## SUPPLIED PASSAGE
Eighteen Americans clamber down off a tourist yacht (the Congoola) into a flotilla of small canoes. One or two fall into the water but they are hoisted aboard again and helpful natives paddle everyone toward the beach. As the Americans step ashore in shallow waters, groups of painted, leafy men in grass skirts run toward them yelling and shaking spears. A rather hefty "chief" appears to welcome the group to Vanuatu, or rather to Survivor Vanuatu: Islands of Fire, the ninth edition of Mark Burnett's popular "reality" television series. The reality, here, was Vanuatu—its flora, its fauna, and its people (ni-Vanuatu)—which served as stage and background for another round of competition to be the "final survivor" and win a million US dollars (figure 1).

Although broadcast in various countries, the show's principal audience is in the United States and its producers stage and edit "reality" in large part to speak to American cultural themes and social fissions. These include tensions between individual and society, self and family, authority and democracy, loyalty and honor, self-discovery and self-transfor­mation, public service and laziness, and—cutting through all these—the Amer­ican identity politics of race, class, age, disability, and gender.

## DIRECTION 1
From the Survivor Vanuatu passage, set down everything from "Eighteen Americans clamber" down to "dollars (figure 1)." word for word.
## DIRECTION 2
Decide whether each statement below agrees with the Survivor Vanuatu passage. Answer yes or no, and quote the passage's deciding words for each.
(a) The Americans leave a tourist yacht called the Congoola.
(b) Survivor Vanuatu: Islands of Fire was the tenth edition of the series.
(c) The show's principal audience is in the United States.

## EXTRACTED DATA
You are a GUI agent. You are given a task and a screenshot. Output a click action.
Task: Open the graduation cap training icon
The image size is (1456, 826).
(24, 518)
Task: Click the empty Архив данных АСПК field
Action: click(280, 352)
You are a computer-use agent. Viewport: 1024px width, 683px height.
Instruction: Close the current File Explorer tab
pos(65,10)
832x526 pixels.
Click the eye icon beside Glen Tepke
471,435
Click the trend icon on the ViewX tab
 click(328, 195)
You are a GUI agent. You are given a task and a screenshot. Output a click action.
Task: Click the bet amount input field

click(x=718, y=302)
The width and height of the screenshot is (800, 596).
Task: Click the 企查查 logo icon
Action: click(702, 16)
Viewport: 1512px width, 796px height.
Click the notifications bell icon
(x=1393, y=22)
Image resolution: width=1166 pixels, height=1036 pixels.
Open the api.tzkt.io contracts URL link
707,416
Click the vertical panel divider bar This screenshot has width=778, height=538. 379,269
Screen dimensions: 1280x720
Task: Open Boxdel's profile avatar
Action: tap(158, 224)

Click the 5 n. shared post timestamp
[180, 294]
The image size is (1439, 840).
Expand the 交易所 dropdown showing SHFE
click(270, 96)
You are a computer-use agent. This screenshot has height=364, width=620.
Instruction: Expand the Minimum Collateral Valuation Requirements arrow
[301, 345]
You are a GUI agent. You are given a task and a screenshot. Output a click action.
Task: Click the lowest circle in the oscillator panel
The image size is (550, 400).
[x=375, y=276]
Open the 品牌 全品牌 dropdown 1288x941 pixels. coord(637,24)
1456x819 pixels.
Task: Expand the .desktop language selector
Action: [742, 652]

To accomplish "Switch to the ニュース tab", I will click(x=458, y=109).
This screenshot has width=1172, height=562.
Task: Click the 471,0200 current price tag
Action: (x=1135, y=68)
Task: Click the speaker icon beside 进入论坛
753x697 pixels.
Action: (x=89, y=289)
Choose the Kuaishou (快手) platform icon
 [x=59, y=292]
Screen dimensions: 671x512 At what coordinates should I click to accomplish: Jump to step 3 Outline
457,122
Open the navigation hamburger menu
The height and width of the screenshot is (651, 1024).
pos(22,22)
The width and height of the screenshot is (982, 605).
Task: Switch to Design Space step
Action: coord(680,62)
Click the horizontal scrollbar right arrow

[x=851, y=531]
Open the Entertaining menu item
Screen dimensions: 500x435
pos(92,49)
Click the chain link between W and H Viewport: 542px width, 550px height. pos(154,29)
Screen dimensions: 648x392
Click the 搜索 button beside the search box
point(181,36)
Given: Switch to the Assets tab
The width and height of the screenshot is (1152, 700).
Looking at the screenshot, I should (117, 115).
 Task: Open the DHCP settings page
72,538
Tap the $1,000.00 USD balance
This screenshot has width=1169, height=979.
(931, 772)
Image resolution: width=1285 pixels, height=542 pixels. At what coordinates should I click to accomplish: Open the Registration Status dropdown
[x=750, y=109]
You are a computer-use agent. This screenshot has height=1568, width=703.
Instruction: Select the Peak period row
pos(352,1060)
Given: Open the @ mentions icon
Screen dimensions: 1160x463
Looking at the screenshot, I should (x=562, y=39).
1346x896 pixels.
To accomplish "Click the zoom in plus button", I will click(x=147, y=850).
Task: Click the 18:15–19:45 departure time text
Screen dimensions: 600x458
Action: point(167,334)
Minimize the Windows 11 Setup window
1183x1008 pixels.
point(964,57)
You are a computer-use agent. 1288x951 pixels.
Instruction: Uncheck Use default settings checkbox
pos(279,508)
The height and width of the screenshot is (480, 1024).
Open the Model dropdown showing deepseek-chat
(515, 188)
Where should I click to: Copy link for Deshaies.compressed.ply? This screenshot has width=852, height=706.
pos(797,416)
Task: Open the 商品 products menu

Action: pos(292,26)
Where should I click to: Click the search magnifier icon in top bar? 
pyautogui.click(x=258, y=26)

## TASK RESPONSE 1
Eighteen Americans clamber down off a tourist yacht (the Congoola) into a flotilla of small canoes. One or two fall into the water but they are hoisted aboard again and helpful natives paddle everyone toward the beach. As the Americans step ashore in shallow waters, groups of painted, leafy men in grass skirts run toward them yelling and shaking spears. A rather hefty "chief" appears to welcome the group to Vanuatu, or rather to Survivor Vanuatu: Islands of Fire, the ninth edition of Mark Burnett's popular "reality" television series. The reality, here, was Vanuatu—its flora, its fauna, and its people (ni-Vanuatu)—which served as stage and background for another round of competition to be the "final survivor" and win a million US dollars (figure 1).

## TASK RESPONSE 2
(a) Yes: "a tourist yacht (the Congoola)"
(b) No: "the ninth edition of Mark Burnett's popular"
(c) Yes: "the show's principal audience is in the United States"